# Landau-Lifschitz : Photon helicity states

1. Apr 30, 2013

### Takeshin

Good morning everyone ! I've been reading discussions on PF for a long time, but here I'm stuck on a little problem that really annoys me and I couldn't find answer anywhere, so I guess it was time to register. :>

I've been focusing on quantum electrodynamics for a couple of weeks now as part of my graduate studies (I'm usually more into fluid mechanics, but a little quantum mechanics is nice as well) and I decided to begin with Landau-Lifgarbagez Vol. 4 (Second Edition). I got to finish the first half of the book, but I just need a little explanation on something located at the very beginning (not so important for my overall comprehension, but it's always good to be able to justify everything you read...). :p

In §6 page 18, the authors calculate the number of states avalaible to the photon for a given value of its total angular momentum j = l + s, l and s being respectively its orbital and spin quantum numbers. For a spin-1 particule, there are 3 states, given by

l = j
l = j ± 1

However, and that's where my question lies, it is said that when j = 0, only one state subsists, with l = 1. My question is : Why is l = 0 not an acceptable value ? I understand that l = -1 is not acceptable, but if you relate to the ordinary azimuthal quantum number, 0 is perfectly cool and associated to s orbitals. It's quite a big deal, because it implies later that when you take out the degree of freedom related to the transversality condition, no state remains when j = 0, i.e. j = 0 is not an acceptable value for the photon. For exemple, that means that no 1-photon atomic transition can occur between to states with Δj = 0. Is it because there is no frame where the photon is at rest, meaning that it would always possess at least one orbital momentum quantum ?

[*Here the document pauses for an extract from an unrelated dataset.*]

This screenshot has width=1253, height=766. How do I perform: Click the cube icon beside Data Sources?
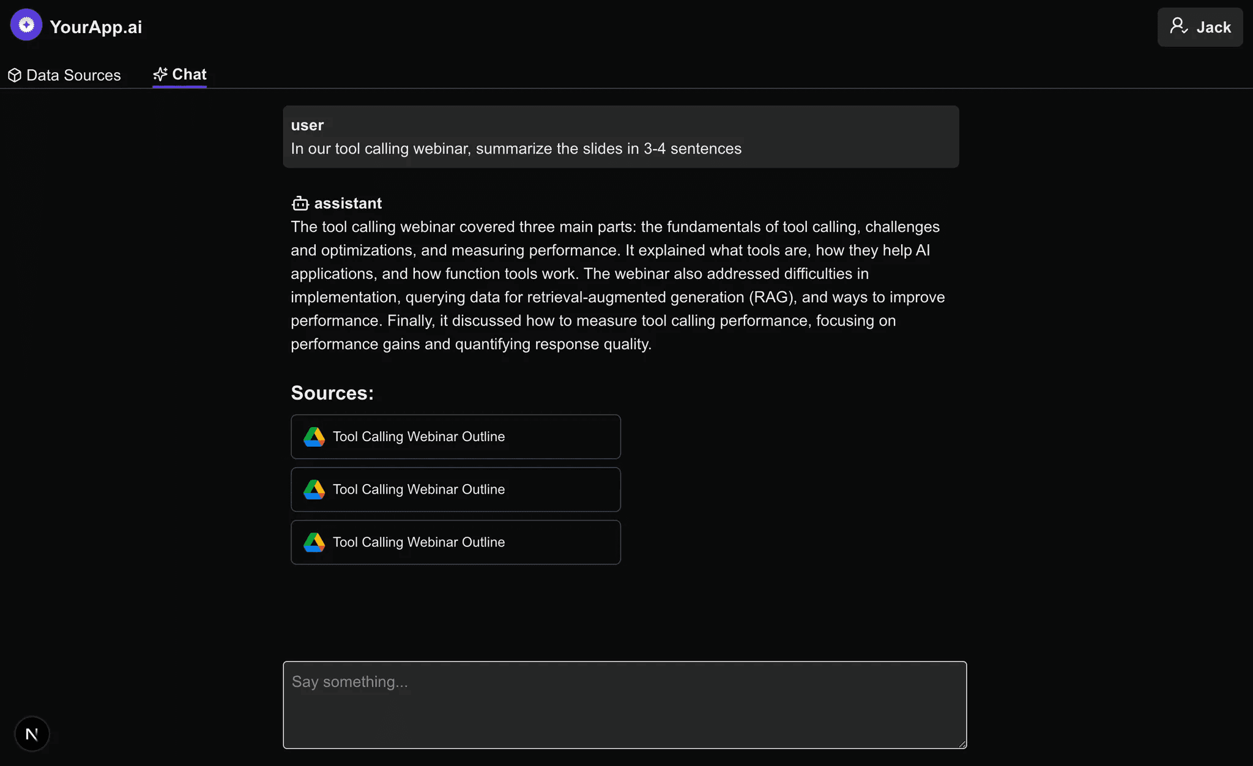tap(15, 75)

I hope my question is sufficiently clear, I'm not really used to formulate "hard" problems in English...

Thank you in advance :)

2. Apr 30, 2013

### DrDu

The general rule for the addition of two angular momenta $j_1$ and $j_2$ is $|j_1-j_2|\le J \le j_1+j_2$. This is called "triangle" relation as it holds for the vectorial sum of two sides of a triangle. It is valid for any pairs of vectors with given length, not specifically related to QM.

3. Apr 30, 2013

### andrien

you got that right.There is no rest frame for photon.A photon has only two polarization states if there will be a rest frame for photon then photon can have a longitudinal polarization which will violate the condition that photon is massless.gauge invariance prevents photon from having a mass.

4. Apr 30, 2013

### Takeshin

That I know, it's also closely related to the calculation rules of the fine and hyperfine states, but I don't see the point here, nothing would (in appearance I guess) prevent me from stating l = 0 and s = 0, I would still have j = 0...

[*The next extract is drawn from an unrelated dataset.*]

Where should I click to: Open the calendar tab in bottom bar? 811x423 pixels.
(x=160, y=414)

I can imagine (even if it seems hazardous to me because it's not what spin really is) a photon "spinning" while moving along its wavevector and thus never having a zero angular momentum because it's never at rest, but then, according to the calculation rules given by Laudau-Lifschitz, j = 1 would give me two states, not three, because l = j - 1 would be equal to zero ? Or is only the (l;s) = (0;0) state forbidden ?

5. Apr 30, 2013

### DrDu

Certainly, but you don't have s=0 but s=1.

6. Apr 30, 2013

### Takeshin

Well, I found my mistake, and you are right. Very dumb mistake, by the way. I was adding the magnetic quantum number $m_s$ posing $- s \leq m_s \leq s$ and adding l and $m_s$. I did again the calculation with the right tools and without being completely dumb, and found Landau-Lifschitz result.

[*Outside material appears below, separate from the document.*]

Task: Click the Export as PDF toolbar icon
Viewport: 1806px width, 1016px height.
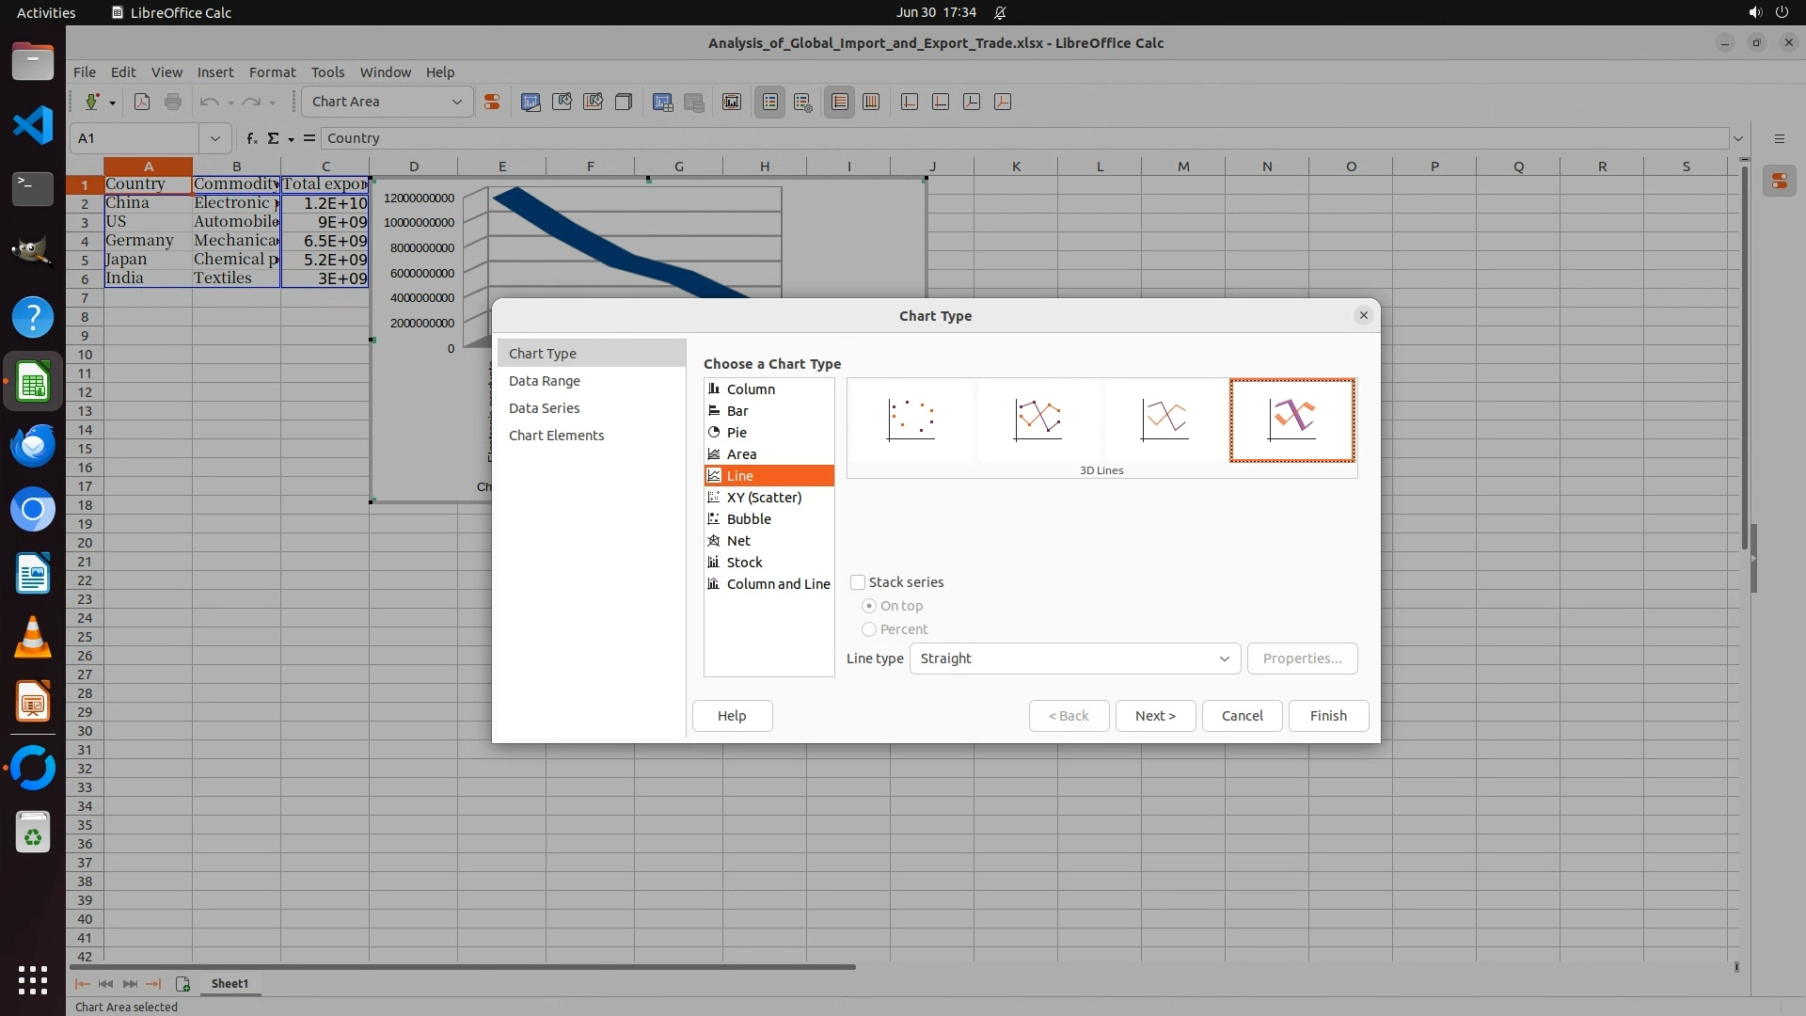Action: 142,102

My deepest thanks for your answers, I'm now in peace with physics. :rofl:

7. Apr 30, 2013

### Takeshin

While I'm at it, I'd have another question (I promise it's the last one).

I know about R. Beth experiment in 1936 which confirmed the photon spin value of 1, although technical details are far too difficult for my understanding, but is there another experiment which confirmed this value while staying in a "typical" quantum optics experimental set-up ? I highly doubt this is the only experimental verification that has been done, but I was unable to find anything relevant with "pure" quantum optics, only experimental set-ups involving liquid crystals and lots of things I'm really not familiar with. :uhh: